**ITEMS**:
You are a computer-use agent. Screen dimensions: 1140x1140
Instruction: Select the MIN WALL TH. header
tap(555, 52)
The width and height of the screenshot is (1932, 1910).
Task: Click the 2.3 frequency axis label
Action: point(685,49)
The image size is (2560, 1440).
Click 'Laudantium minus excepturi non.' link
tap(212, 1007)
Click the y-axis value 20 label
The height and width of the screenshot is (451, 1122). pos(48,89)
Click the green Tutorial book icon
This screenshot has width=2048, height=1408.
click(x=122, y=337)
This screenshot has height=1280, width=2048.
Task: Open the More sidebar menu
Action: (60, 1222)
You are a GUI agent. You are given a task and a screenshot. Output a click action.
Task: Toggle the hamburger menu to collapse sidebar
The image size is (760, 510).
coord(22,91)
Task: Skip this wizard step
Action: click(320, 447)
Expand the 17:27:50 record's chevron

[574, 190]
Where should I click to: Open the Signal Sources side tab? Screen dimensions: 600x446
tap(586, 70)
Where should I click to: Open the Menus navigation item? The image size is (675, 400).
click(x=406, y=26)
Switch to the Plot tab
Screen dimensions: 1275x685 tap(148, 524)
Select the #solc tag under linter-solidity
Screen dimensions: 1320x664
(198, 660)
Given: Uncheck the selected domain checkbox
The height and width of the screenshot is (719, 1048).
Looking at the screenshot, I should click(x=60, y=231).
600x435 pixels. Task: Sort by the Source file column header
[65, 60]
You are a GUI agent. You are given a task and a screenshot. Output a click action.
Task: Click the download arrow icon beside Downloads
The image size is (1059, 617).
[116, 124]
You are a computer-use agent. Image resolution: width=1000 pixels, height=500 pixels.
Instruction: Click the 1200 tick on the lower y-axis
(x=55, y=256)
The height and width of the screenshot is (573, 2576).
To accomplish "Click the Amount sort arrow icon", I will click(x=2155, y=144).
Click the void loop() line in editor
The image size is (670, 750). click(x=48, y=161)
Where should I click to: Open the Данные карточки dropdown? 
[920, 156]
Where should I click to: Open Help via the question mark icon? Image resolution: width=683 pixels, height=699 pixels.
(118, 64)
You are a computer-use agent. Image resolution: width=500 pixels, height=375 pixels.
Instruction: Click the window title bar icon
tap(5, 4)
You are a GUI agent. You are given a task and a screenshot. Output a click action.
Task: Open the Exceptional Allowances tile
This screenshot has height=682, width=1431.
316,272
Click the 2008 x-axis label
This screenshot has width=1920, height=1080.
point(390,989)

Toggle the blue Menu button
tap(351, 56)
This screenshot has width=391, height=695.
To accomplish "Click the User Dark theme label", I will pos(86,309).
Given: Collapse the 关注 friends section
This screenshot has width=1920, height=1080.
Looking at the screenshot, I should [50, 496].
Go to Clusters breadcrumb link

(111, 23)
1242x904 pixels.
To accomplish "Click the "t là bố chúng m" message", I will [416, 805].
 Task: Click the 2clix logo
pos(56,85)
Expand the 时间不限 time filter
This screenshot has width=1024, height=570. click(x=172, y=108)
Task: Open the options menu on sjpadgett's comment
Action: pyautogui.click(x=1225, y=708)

**TASK PROMPT**: Change "Select" to "Choose" in the stretch from the start of the data through the line containing "Action: (60, 1222)", and give those lines back with nothing else altered.

**RESULT BELOW**:
You are a computer-use agent. Screen dimensions: 1140x1140
Instruction: Choose the MIN WALL TH. header
tap(555, 52)
The width and height of the screenshot is (1932, 1910).
Task: Click the 2.3 frequency axis label
Action: point(685,49)
The image size is (2560, 1440).
Click 'Laudantium minus excepturi non.' link
tap(212, 1007)
Click the y-axis value 20 label
The height and width of the screenshot is (451, 1122). pos(48,89)
Click the green Tutorial book icon
This screenshot has width=2048, height=1408.
click(x=122, y=337)
This screenshot has height=1280, width=2048.
Task: Open the More sidebar menu
Action: (60, 1222)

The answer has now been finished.